UPDATE: 9:17 PM  Jason Robert Brown, a composer that I love, wrote this.  It is heartbreaking, yes, but let us focus on the names of those who were lost in this madness, and not the name of the one who did it.  Twenty-six names.  Twenty-six lives who went to school like every other day and never came home.  May God grant us all comfort and peace.

I need to confess that I've been avoiding the news since it happened, with great success because I won't even turn to a channel that's airing the news.  I've been on Twitter, read articles, cried over the list of names.  But I can't watch it.  There's no amount of footage or analysis that will explain this, because what happened in Sandy Hook is every teacher's greatest fear.  We want to believe that if we put enough precautions in place we can stop someone from doing the unthinkable, but really we can't.  And that is so very scary.  School is supposed to be the one place that I can guarantee my students are safe, and to imagine that space becoming anything else is just too much.  I would like to think that I would do anything necessary to protect my students, that I could be that brave in a time of such unthinkable crisis.  Trust me, every teacher in that building was a hero.  And my heart grieves for that school, those parents, that entire town.

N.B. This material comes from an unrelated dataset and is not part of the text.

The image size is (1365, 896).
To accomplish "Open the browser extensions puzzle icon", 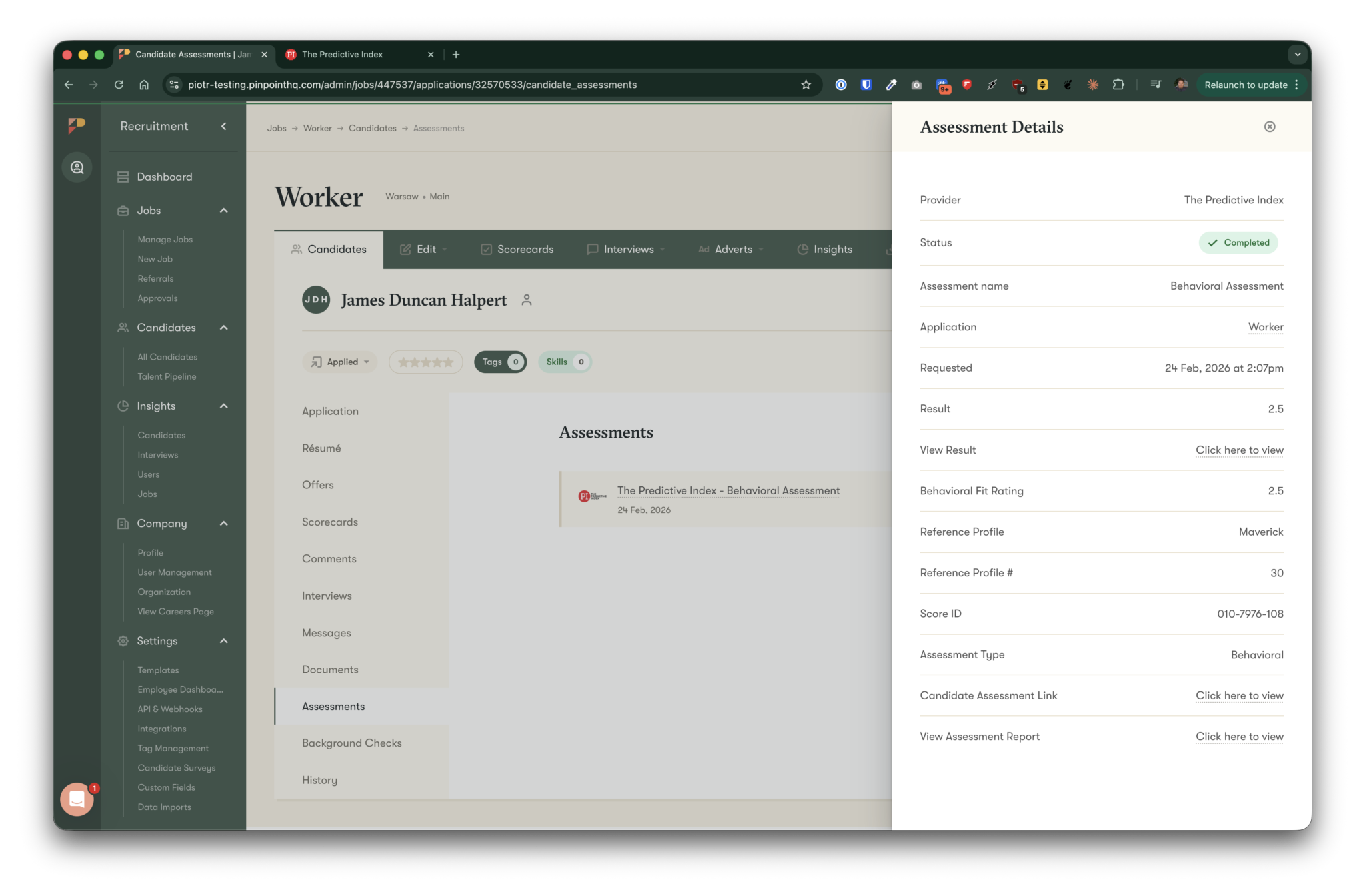I will click(x=1118, y=85).
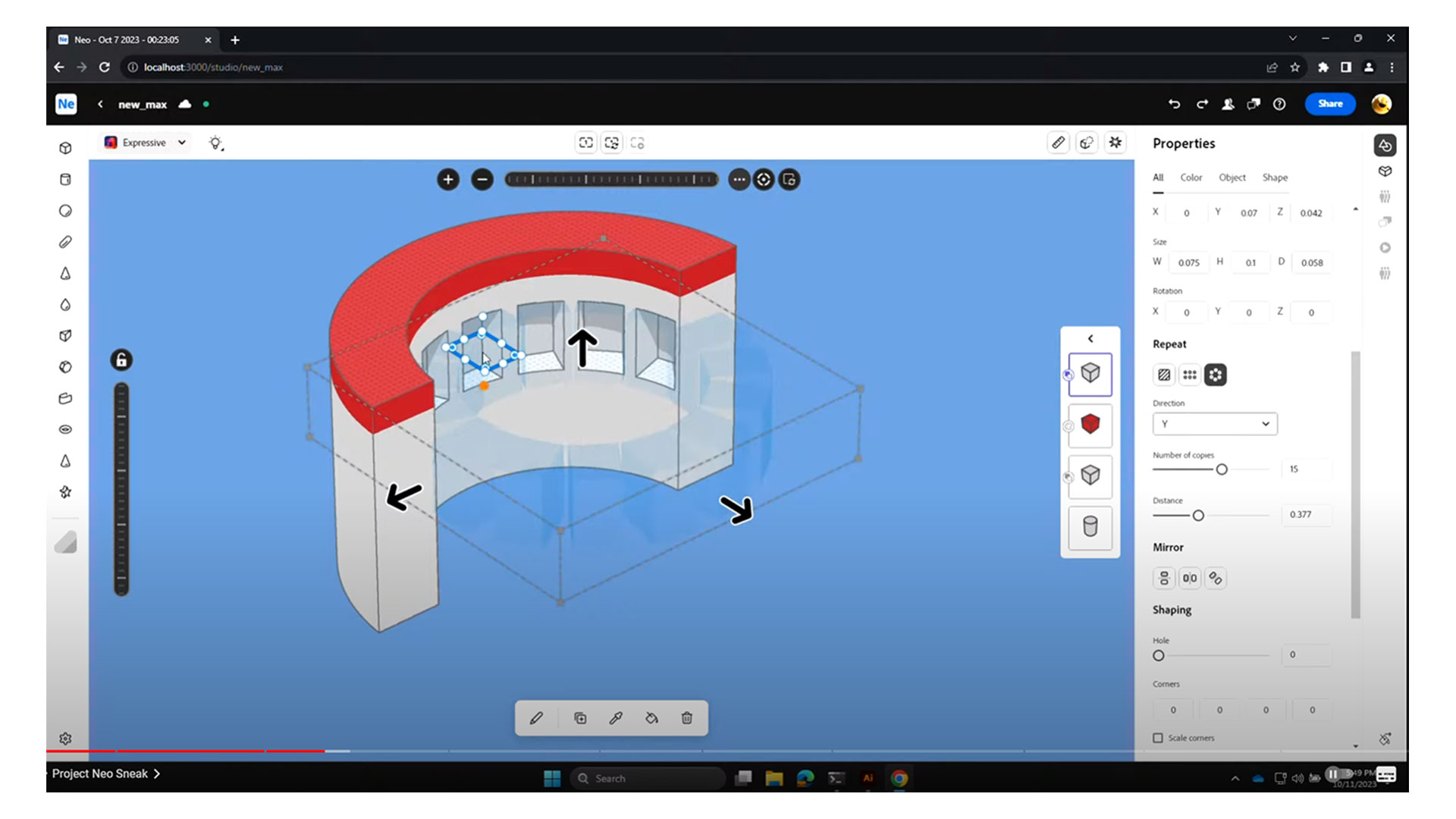Switch to the Shape properties tab
Screen dimensions: 1456x819
tap(1274, 177)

Now is not the time for political rhetoric, it's just too soon, though that time will come.  We have to address accessibility to mental health care in this country.  There will be a time to have a hopefully reasonable discussion about the gun culture, about our overexposure to violent imagery, about all of this and more.  And hopefully some of those things will become action before this becomes another teacher's nightmare.

But those conversations are for another day.  For now, we as a nation need to grieve little lives and the lives of those who died protecting them.  And we need to pray.   In this Christmas season, let us hug our families and say "I love you" more and do all of things that some of the families in Newtown, CT won't be able to this year.  I choose to believe that there is more good in the world than evil.  I simply have to.  Maybe we just need to make the effort to let our love be louder than the evil.  Let's start today.

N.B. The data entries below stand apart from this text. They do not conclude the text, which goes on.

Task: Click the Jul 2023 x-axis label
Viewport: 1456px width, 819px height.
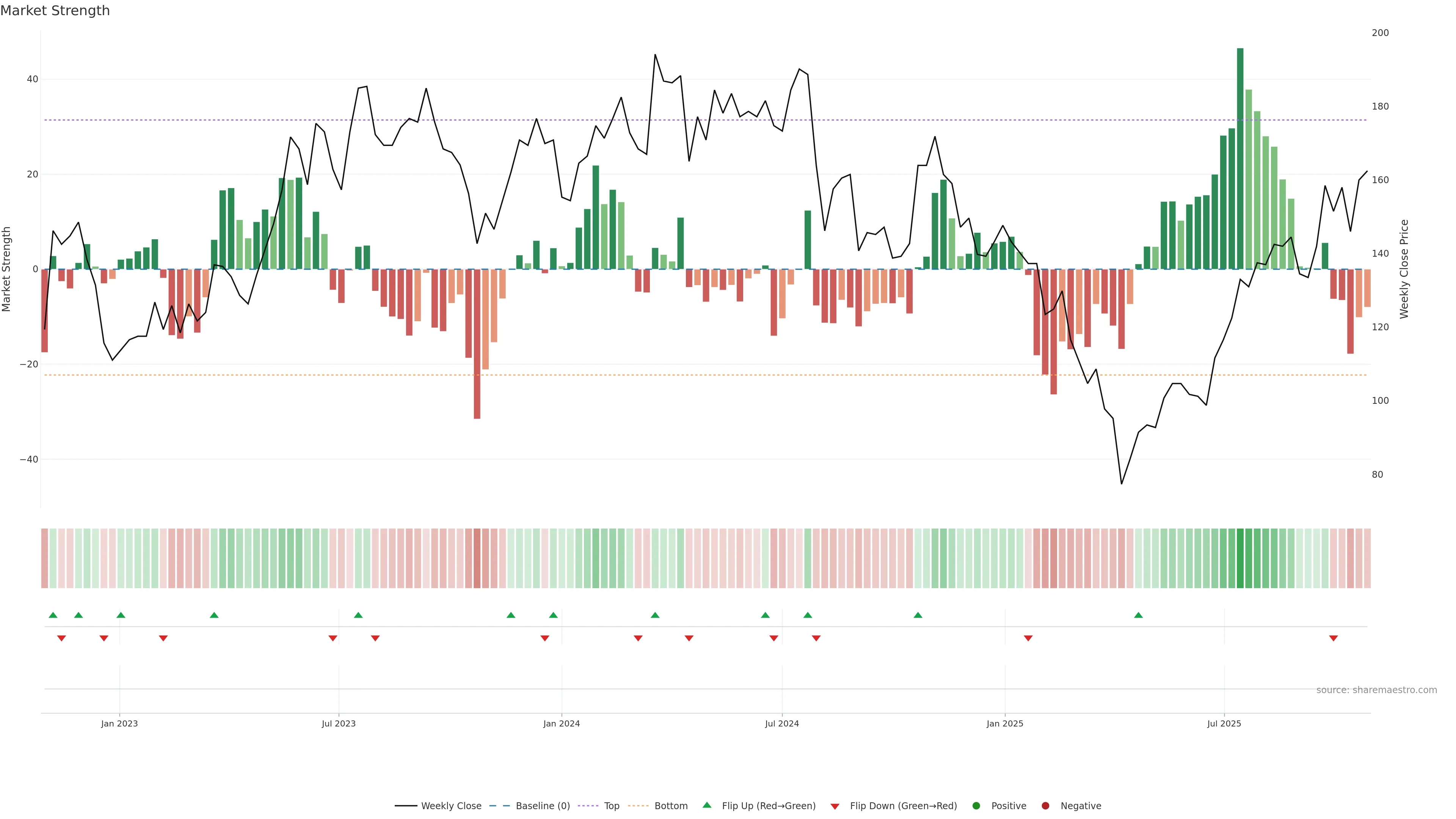Action: (339, 723)
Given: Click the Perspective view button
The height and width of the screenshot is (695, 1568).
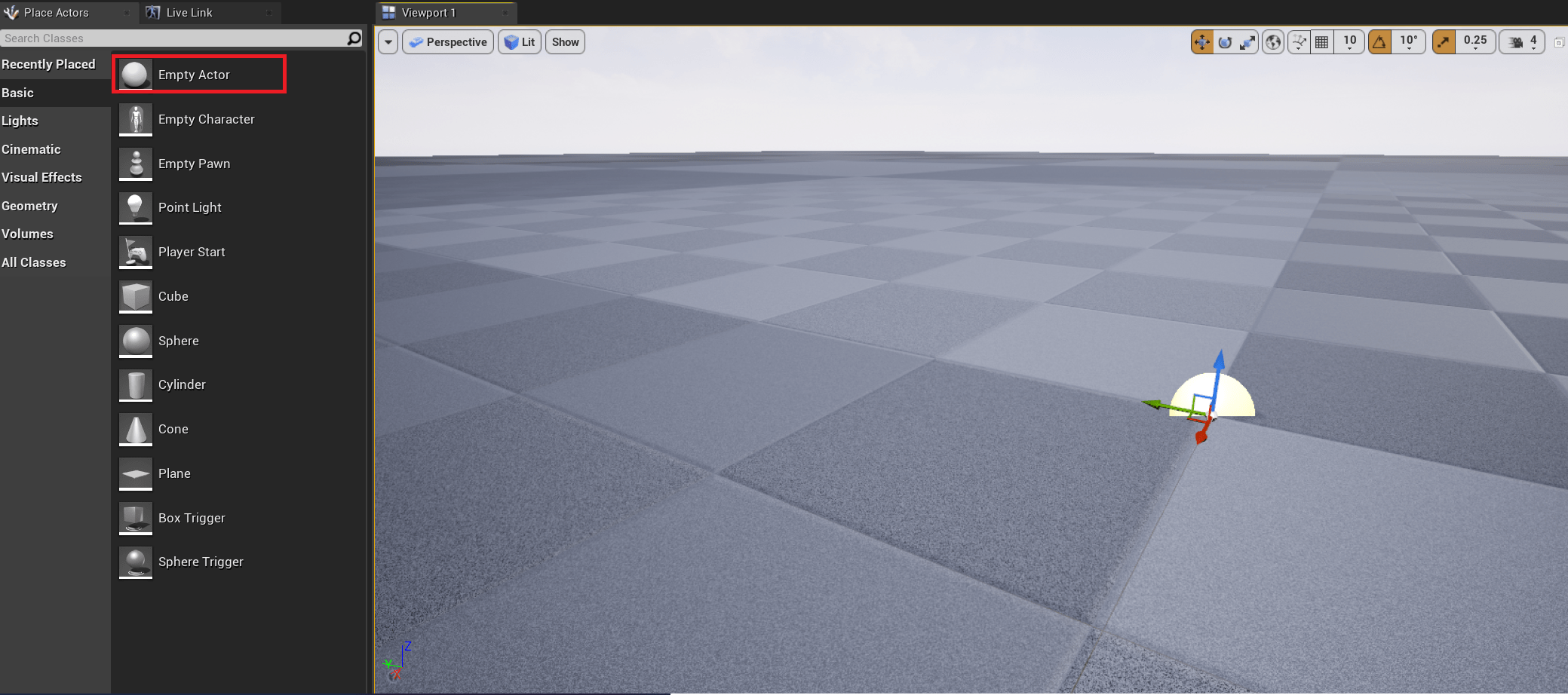Looking at the screenshot, I should click(x=447, y=41).
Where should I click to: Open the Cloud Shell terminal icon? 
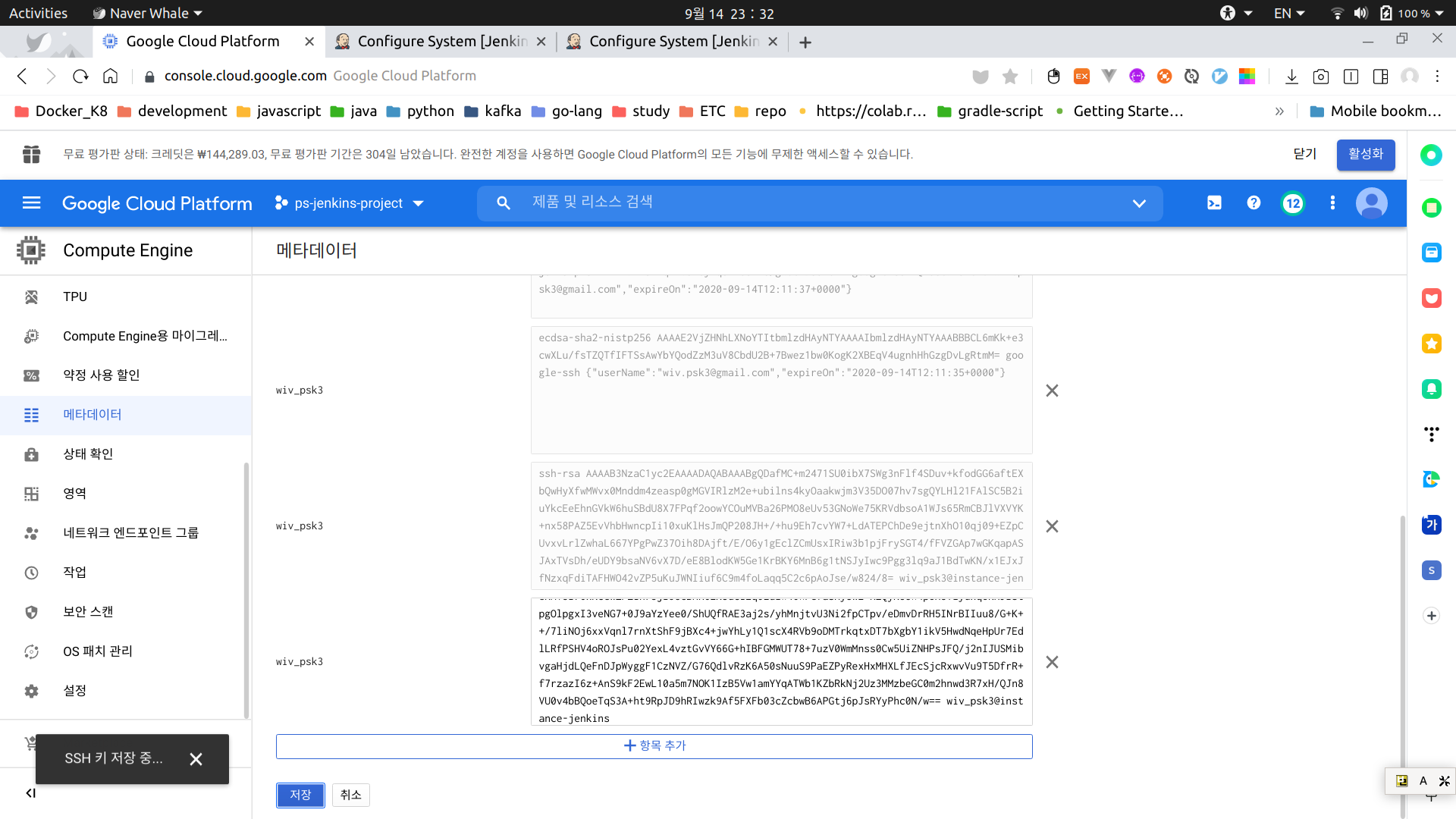tap(1214, 202)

  1. You're right, it is a teacher's worst nightmare. My classroom is right by one of the gates so I keep my doors locked, but mad men like that cannot be stopped.

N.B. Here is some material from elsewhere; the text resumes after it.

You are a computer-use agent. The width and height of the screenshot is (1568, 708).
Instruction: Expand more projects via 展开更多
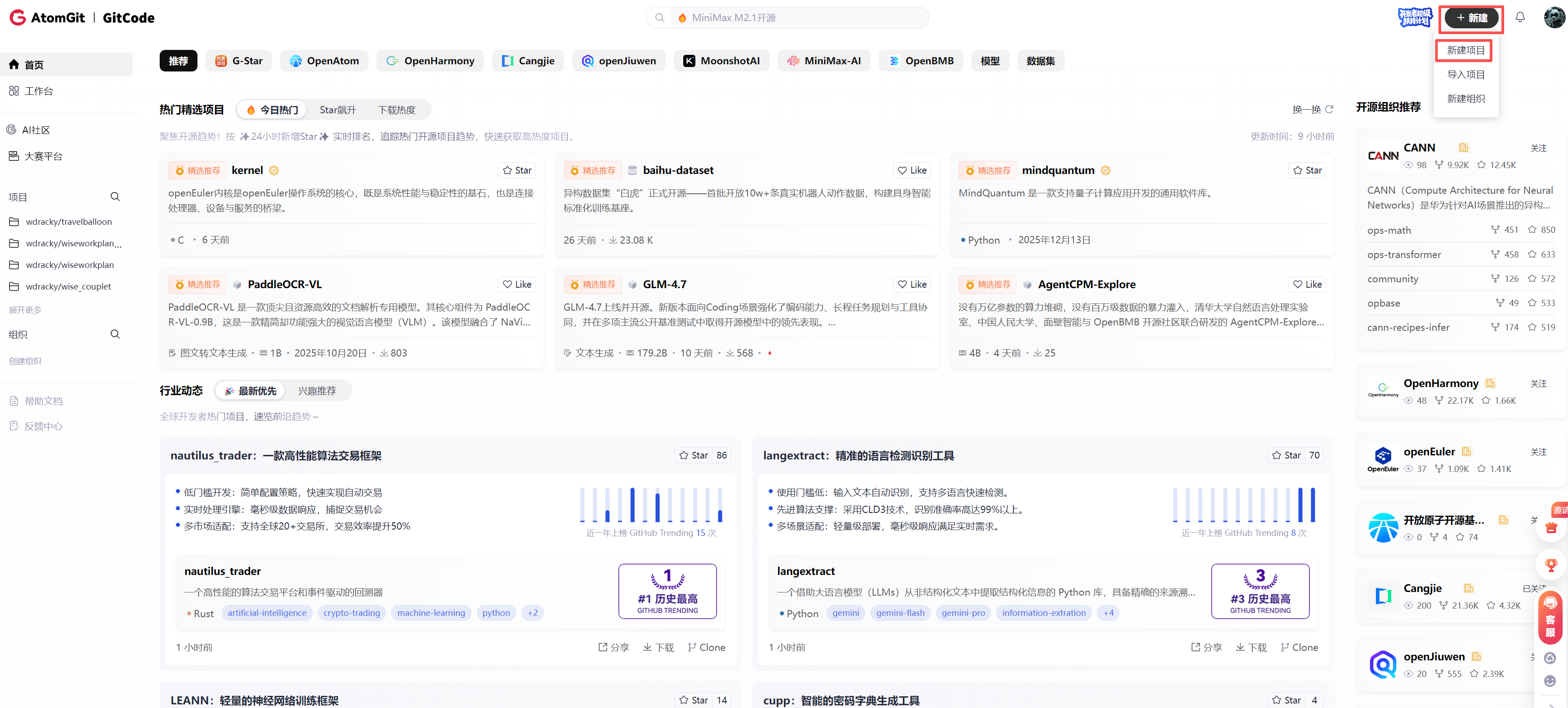pos(25,310)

  2. It was just absolutely awful. I was glued to my TV all day - and reading news stories as well. Turned off the TV as soon as it started to get a political tone though - I wish people would at least let the families grieve before trying to make their pain a political tool!

  3. I couldn't agree more and I'm sure there are people all over the world whose thoughts are with those families right now.

  4. I cried many tears this weekend. Yes, it was a dark weekend, but Jesus is the Light of the World and there is more good than evil. I am wondering what is on the minds of my students at this very moment.